NGO Repubblika has filed an urgent court request, asking that the duty magistrate takes steps to prevent the destruction of evidence after VGH reportedly started closing down offshore companies highlighted by local news outlet The Shift News.
The court application asks magistrate Claire Stafrace Zammit to immediately issue a European Investigative Order and a monitoring order, together with any other measures the court deems necessary to prevent the stultification of any eventual magisterial inquiry.
The court later ordered notification of Repubblika’s application and this decree to the AG for “for all necessary steps” to be taken accordingly in terms of the law on monitoring orders.
The court will pronounce itself on the rest of Repubblika’s request, namely for a European Investigative Order to be issued, in a later date.

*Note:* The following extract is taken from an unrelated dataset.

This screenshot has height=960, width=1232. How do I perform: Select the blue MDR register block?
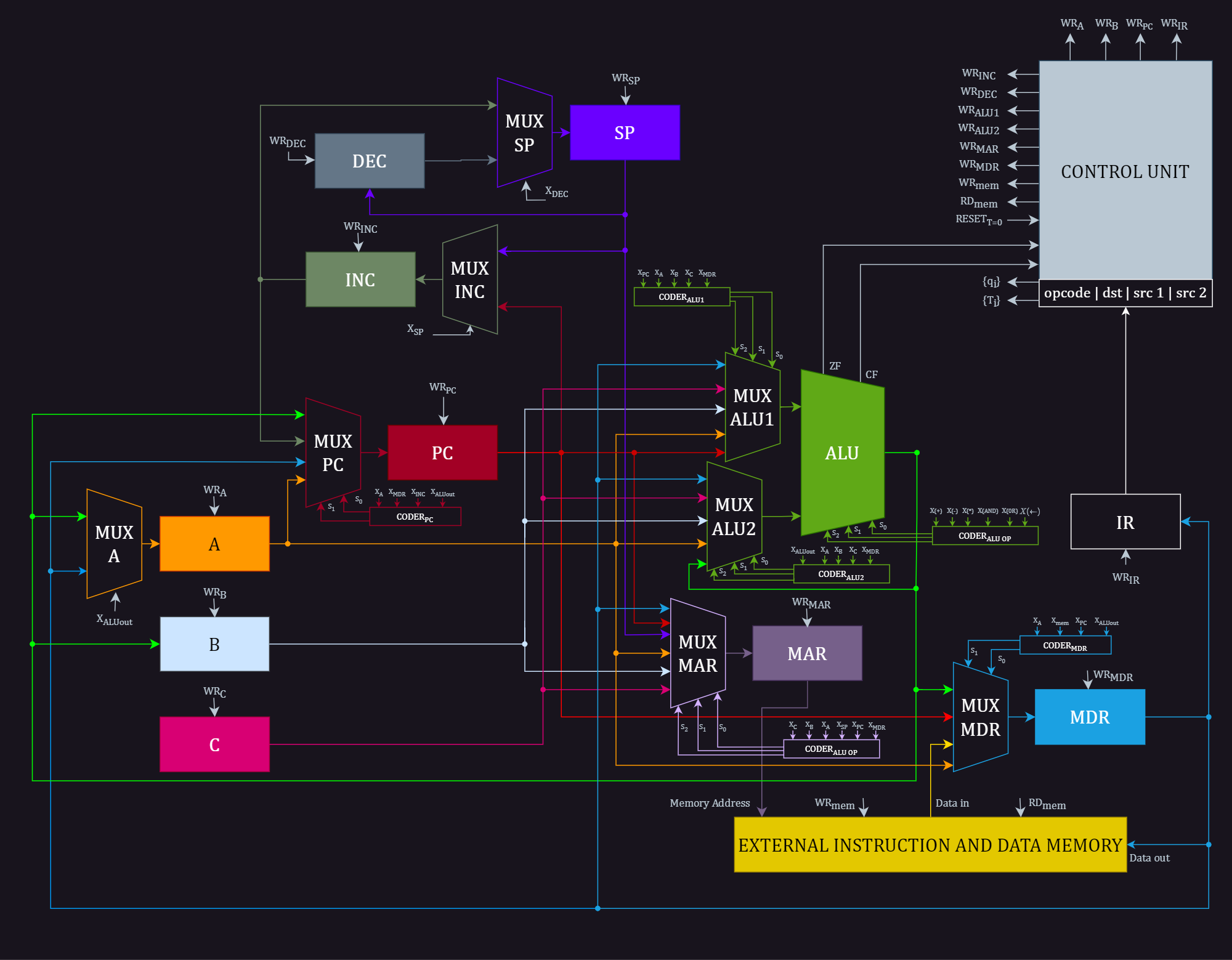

"The applicants want that all the evidence and traces be preserved in the interests of justice and now can better understand why the suspected persons asked for two months to file their reply instead of the week originally proposed by the court, and that is to clean up the scene of the crime as much as possible in the meantime."
On 13 May, Repubblika had filed an application asking for the launching of a magisterial inquiry into the contracts relating to the privatisation of hospitals, citing reasonable suspicion that these were in breach of anti money laundering laws.
Today's urgent application was prompted by the publication of an article by The Shift News which states that efforts were being made by those involved to cover their tracks. "Recent company registry filings in Jersey show that Sri Ram Tumuluri has placed nine of the previously hidden Jersey companies involved in the Vitals Global Healthcare (VGH) concession's web of offshore companies and contracts into liquidation.
"These offshore companies, revealed as the result of an investigation by The Shift News, appear to have been established to extract 'commissions' from the Maltese companies holding the concession in Malta."